Records contained in a dataset:
|---|

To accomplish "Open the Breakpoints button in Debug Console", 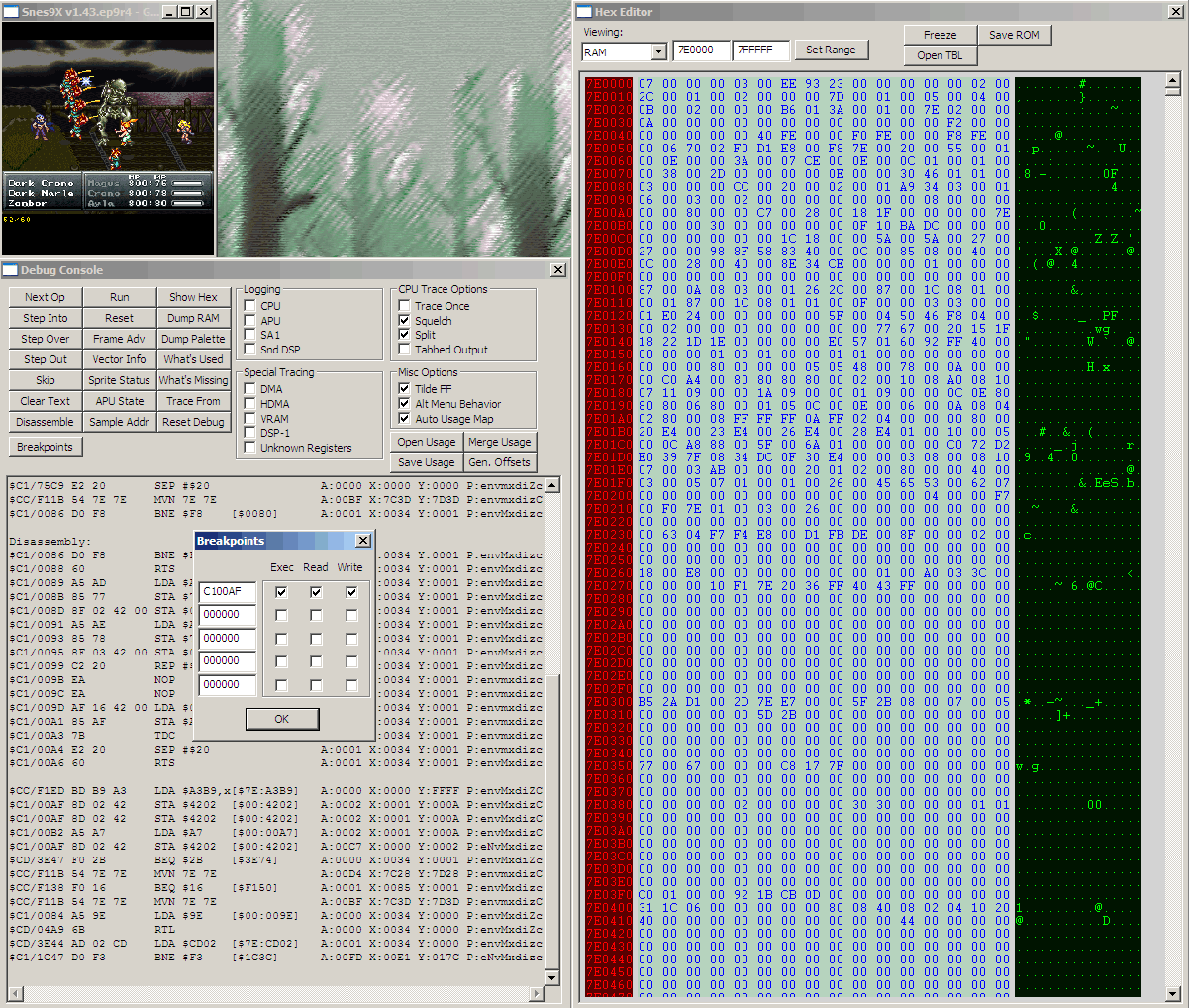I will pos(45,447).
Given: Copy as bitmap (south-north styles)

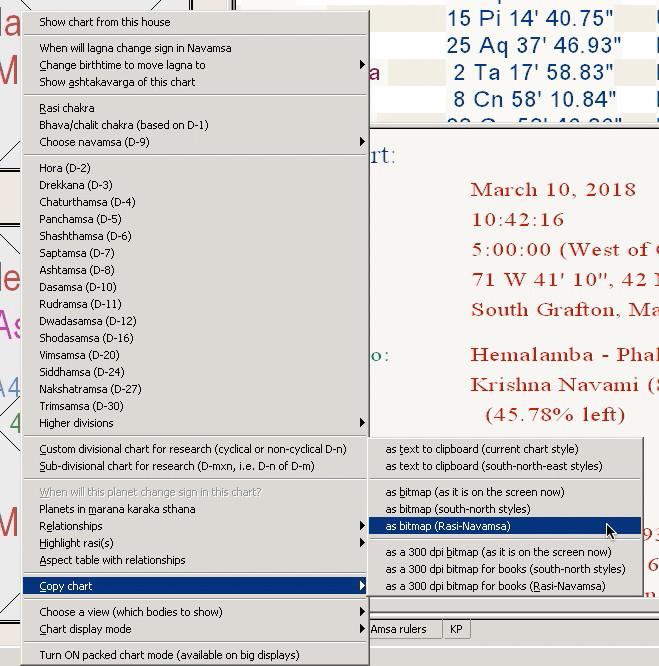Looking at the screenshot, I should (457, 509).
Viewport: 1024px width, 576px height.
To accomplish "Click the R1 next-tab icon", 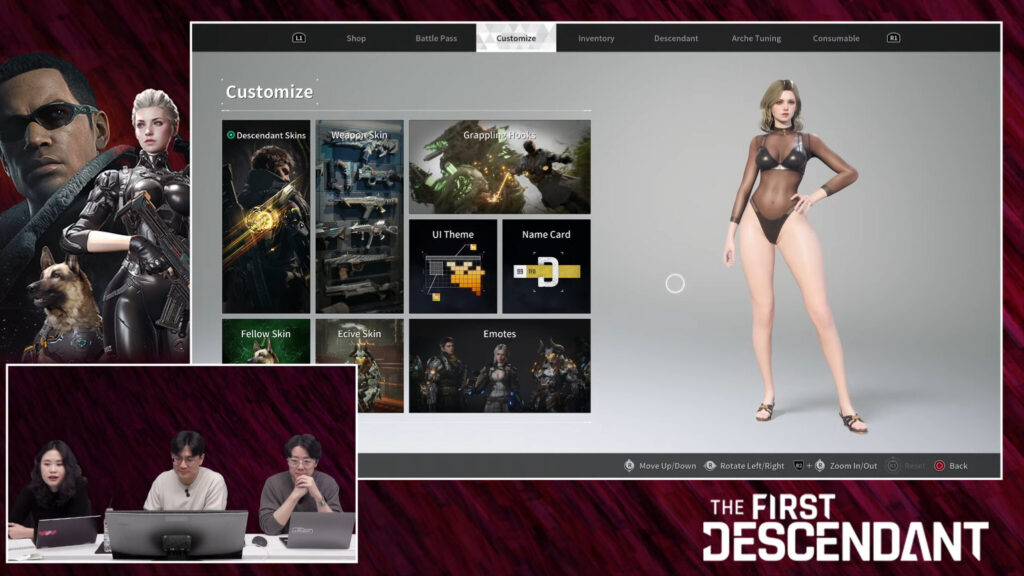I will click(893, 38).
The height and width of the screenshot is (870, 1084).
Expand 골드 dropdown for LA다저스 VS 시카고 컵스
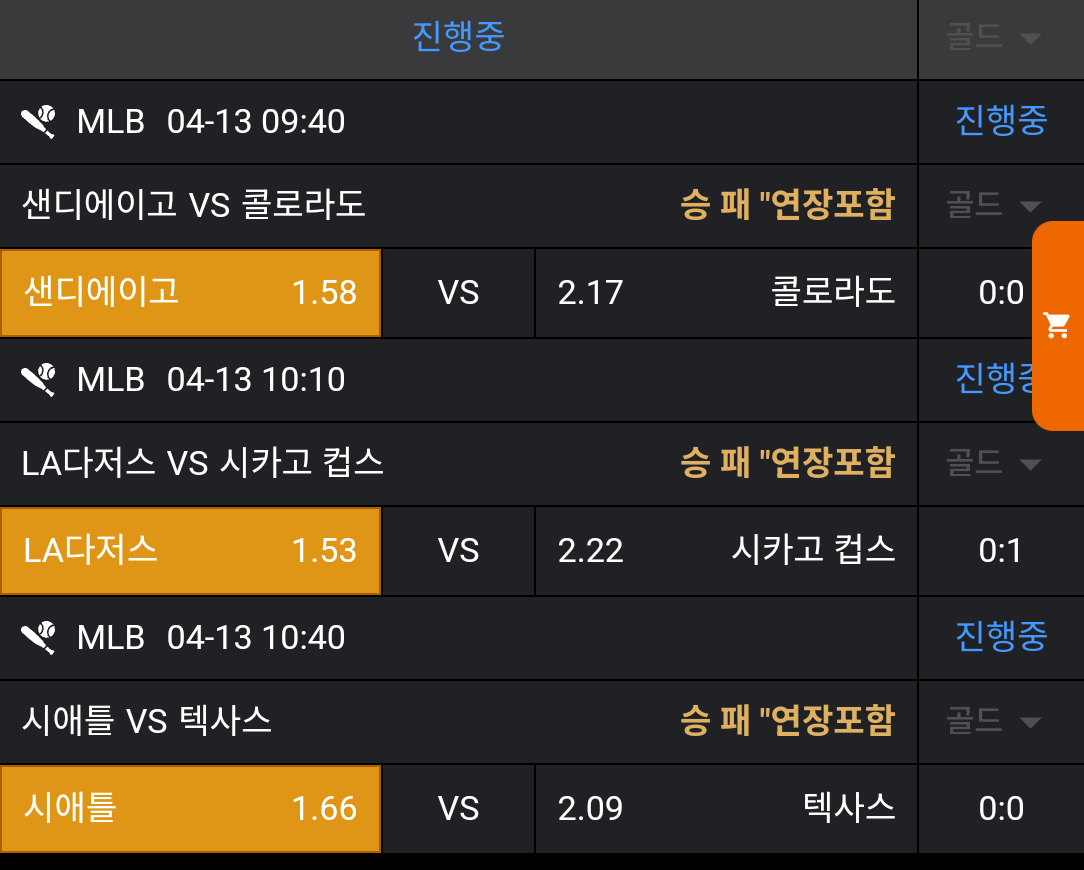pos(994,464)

|---|

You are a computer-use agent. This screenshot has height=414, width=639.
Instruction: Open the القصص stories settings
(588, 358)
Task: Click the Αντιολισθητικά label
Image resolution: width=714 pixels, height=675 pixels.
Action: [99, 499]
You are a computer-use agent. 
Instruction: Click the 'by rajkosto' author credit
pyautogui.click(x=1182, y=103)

|---|

> Task requirements: Within the records, count the lines that include the word "computer". Answer with the number only.

> Expected answer: 2